Filipino basketball player

France Mae "Chack" Cabinbin (born December 6, 1991) is a Filipina professional basketball player who last played for the Biñan Tatak Gel Angels of the Women's Maharlika Pilipinas Basketball League (WMPBL).

==Career==
===Club===
Cabinbin played as the team captain the Pilipinas Aguilas of the Women's Maharlika Pilipinas Basketball League (WMPBL) during the 2025 Invitational Tournament. Despite sustaining a shoulder injury in the semifinals,

For the inaugural 2025 WMPBL regular season, Cabinbin joined the San Juan Lady Knights.

===National team===
France Cabinbin has long been part of the Philippine national team. She played in the 2017, 2019, 2021 and 2023 editions of the FIBA Women's Asia Cup.

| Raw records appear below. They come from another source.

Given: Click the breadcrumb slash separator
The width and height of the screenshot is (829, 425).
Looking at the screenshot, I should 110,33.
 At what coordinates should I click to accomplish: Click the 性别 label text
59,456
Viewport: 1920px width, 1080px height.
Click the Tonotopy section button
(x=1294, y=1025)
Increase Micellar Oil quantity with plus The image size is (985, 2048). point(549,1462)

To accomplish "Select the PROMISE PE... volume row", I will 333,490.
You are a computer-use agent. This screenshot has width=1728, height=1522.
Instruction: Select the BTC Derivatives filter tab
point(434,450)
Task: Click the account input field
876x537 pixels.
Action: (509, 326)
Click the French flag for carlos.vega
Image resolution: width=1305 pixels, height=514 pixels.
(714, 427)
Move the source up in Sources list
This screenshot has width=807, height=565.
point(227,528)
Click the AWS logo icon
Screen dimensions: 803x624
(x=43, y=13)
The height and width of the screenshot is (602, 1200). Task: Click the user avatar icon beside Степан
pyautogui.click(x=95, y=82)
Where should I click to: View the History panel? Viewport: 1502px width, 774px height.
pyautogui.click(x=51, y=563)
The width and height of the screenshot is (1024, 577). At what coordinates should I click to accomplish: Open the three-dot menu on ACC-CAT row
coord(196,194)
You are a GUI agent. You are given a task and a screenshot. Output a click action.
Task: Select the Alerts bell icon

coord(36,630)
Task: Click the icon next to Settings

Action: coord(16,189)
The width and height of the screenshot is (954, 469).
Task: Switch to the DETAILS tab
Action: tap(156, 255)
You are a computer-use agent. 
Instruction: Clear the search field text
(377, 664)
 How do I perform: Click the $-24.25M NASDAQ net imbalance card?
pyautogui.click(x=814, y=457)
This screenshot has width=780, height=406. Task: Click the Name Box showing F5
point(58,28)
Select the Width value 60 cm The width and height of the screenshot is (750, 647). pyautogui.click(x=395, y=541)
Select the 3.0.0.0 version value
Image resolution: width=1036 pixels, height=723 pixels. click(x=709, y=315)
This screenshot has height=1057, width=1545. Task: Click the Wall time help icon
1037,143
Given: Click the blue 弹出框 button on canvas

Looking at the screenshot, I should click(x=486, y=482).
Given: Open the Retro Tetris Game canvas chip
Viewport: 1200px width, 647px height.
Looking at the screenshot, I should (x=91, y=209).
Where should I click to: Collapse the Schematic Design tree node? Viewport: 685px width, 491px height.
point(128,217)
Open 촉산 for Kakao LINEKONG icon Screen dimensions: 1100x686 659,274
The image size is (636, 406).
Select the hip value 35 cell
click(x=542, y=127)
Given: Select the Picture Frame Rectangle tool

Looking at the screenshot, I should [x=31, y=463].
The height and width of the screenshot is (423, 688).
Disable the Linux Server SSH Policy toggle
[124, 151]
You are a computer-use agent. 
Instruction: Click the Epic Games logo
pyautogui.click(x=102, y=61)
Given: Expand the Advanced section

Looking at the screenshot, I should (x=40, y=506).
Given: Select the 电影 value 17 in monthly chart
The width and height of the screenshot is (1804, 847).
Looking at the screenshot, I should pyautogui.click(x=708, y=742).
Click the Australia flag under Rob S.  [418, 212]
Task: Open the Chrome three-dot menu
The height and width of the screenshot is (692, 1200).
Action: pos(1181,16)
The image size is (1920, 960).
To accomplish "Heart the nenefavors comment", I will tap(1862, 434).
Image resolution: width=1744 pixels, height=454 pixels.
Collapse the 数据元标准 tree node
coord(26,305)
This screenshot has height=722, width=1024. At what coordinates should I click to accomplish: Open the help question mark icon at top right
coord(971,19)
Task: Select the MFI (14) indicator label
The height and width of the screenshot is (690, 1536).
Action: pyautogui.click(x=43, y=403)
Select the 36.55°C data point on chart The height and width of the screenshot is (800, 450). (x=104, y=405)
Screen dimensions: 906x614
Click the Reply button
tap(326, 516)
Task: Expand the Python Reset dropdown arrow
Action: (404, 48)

Cabinbin was also part of the squad which won the Philippines' first ever women's basketball gold at the 2019 SEA Games. Cabinbin is still part of the team which defended the title at the 2021 SEA Games. In the 2023 SEA Games, the team finished second.

Cabinbin's potential return to the national team in the upcoming 2025 FIBA Women's Asia Cup is uncertain due to her commitment with the Army.

==Personal life==
Cabinbin is part of the Philippine Army having served the role of a proctor.